__Task requirements__: Every line of the records below from the line with "Image resolution: width=1342" up to and including the line with "Viewport: 600px width, 429px" must be reproduced exactly, and no line outside that range.

__Records shown__:

—————

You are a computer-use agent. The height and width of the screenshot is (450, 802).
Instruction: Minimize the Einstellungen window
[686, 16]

—————

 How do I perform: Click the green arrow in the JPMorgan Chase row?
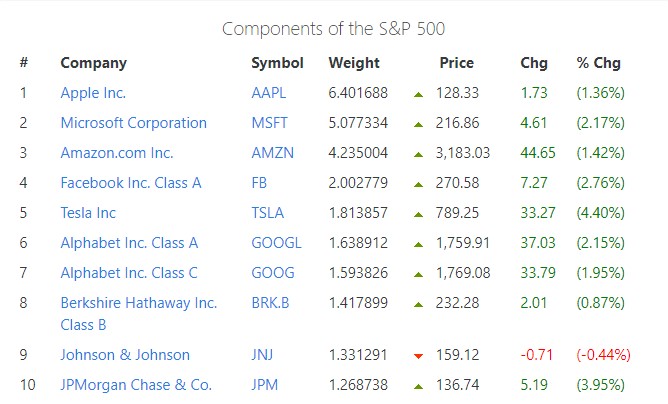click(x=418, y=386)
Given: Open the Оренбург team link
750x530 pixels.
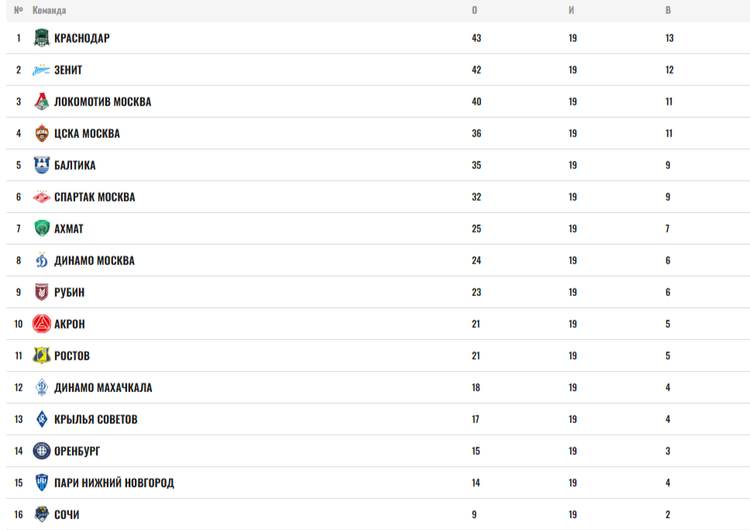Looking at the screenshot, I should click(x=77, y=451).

—————

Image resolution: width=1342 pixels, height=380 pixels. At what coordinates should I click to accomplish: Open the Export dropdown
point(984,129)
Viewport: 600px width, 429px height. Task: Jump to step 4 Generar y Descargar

—————

__Task response__:
Image resolution: width=1342 pixels, height=380 pixels. At what coordinates should I click to accomplish: Open the Export dropdown
point(984,129)
Viewport: 600px width, 429px height. Task: Jump to step 4 Generar y Descargar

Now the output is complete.